-- Start --

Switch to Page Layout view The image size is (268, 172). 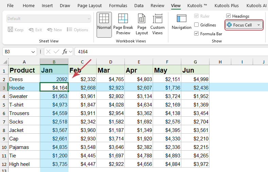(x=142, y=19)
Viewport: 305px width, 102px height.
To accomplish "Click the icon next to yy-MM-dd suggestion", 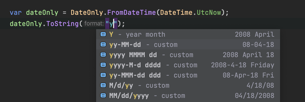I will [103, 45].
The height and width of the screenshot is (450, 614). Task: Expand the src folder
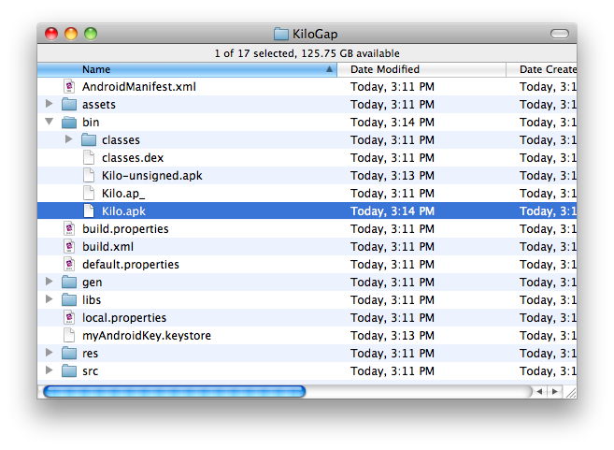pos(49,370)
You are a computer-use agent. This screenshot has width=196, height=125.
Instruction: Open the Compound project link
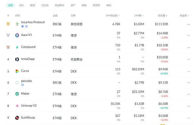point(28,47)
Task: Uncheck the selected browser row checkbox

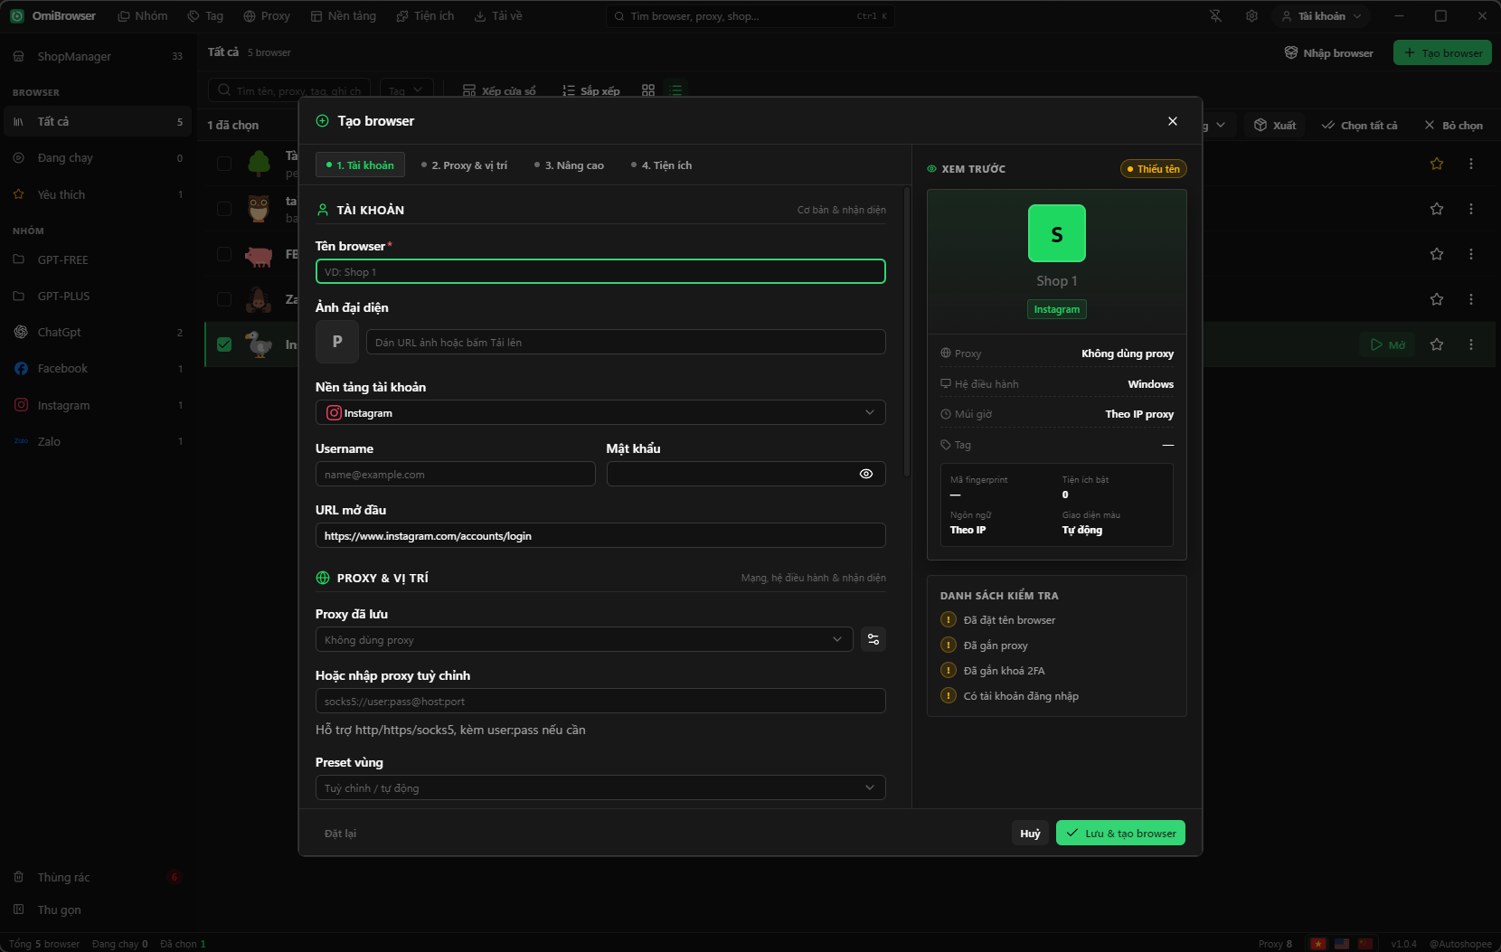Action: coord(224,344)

-- End --
-- Start --

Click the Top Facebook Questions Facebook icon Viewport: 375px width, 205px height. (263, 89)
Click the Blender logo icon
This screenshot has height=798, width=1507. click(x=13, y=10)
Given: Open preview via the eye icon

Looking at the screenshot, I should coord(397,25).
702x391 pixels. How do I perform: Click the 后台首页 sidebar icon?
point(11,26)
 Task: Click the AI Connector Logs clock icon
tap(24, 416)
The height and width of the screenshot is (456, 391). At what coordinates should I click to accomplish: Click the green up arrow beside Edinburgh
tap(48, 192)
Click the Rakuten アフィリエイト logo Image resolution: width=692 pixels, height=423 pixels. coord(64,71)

-- End --
-- Start --

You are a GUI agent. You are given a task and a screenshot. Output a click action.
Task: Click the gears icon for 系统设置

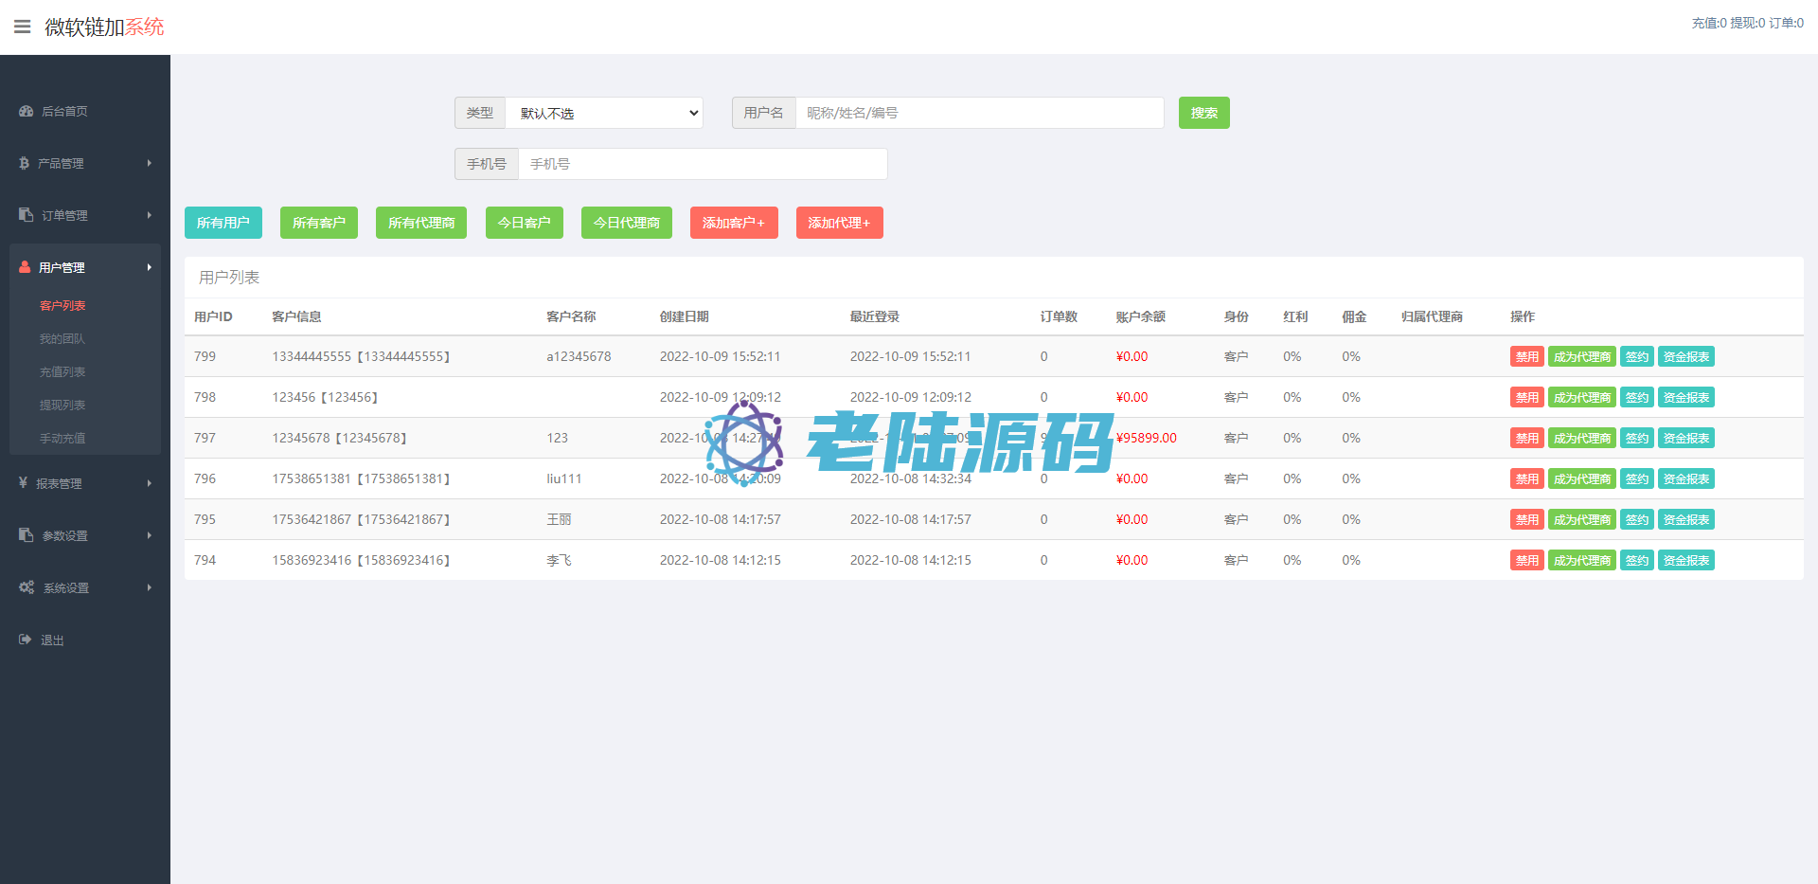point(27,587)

-- End --

_STATED GOAL_. Rewrite everything from the line containing "The height and width of the screenshot is (456, 391)." down to the line containing "Click the Rakuten", replacing "green" with "red" and leaving all else unchanged.

_RESPONSE TO THIS EXERCISE_.
The height and width of the screenshot is (456, 391). At what coordinates should I click to accomplish: Click the red up arrow beside Edinburgh
tap(48, 192)
Click the Rakuten アフィリエイト logo Image resolution: width=692 pixels, height=423 pixels. coord(64,71)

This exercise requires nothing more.